From the data below, return the exact lines starting at the line containing "2019 (31, 1957)" and ending at the line containing "View more › (39, 1294)", both included, and nothing else.

===== Record set =====

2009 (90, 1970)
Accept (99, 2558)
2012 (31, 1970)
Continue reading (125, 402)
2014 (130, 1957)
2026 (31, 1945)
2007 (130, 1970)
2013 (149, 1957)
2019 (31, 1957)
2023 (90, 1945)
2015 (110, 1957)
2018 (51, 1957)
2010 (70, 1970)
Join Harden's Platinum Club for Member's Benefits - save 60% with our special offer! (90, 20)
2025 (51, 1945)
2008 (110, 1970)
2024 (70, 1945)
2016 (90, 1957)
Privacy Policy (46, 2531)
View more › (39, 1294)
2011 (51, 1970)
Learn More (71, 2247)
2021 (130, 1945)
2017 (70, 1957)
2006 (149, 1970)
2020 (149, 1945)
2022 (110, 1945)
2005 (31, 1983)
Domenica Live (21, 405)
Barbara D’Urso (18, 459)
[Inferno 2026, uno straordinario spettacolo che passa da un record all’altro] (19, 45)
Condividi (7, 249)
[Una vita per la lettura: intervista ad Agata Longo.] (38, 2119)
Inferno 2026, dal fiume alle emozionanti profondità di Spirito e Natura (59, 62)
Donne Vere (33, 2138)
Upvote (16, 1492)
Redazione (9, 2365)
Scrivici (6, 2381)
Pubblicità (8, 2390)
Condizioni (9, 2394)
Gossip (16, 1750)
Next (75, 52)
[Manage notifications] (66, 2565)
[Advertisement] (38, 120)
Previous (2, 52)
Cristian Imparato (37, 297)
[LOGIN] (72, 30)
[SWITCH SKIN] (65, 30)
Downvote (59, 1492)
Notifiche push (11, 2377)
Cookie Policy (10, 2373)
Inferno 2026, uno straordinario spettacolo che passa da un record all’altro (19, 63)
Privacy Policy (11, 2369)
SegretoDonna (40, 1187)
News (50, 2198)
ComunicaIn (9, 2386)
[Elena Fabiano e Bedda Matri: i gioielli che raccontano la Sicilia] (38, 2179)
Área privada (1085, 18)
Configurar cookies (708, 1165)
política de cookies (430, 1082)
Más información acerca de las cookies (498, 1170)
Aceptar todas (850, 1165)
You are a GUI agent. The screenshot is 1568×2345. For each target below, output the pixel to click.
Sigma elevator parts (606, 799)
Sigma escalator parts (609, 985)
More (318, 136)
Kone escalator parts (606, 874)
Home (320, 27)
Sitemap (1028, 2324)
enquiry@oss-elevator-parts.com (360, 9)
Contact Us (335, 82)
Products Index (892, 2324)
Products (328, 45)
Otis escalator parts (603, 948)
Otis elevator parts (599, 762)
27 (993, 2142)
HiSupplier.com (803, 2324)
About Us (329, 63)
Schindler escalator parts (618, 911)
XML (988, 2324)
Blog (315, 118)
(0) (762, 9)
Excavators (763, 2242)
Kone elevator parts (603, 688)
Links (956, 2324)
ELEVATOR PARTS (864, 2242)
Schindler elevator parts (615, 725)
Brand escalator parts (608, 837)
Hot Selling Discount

=====

*Task result:*
2019 (31, 1957)
2023 (90, 1945)
2015 (110, 1957)
2018 (51, 1957)
2010 (70, 1970)
Join Harden's Platinum Club for Member's Benefits - save 60% with our special offer! (90, 20)
2025 (51, 1945)
2008 (110, 1970)
2024 (70, 1945)
2016 (90, 1957)
Privacy Policy (46, 2531)
View more › (39, 1294)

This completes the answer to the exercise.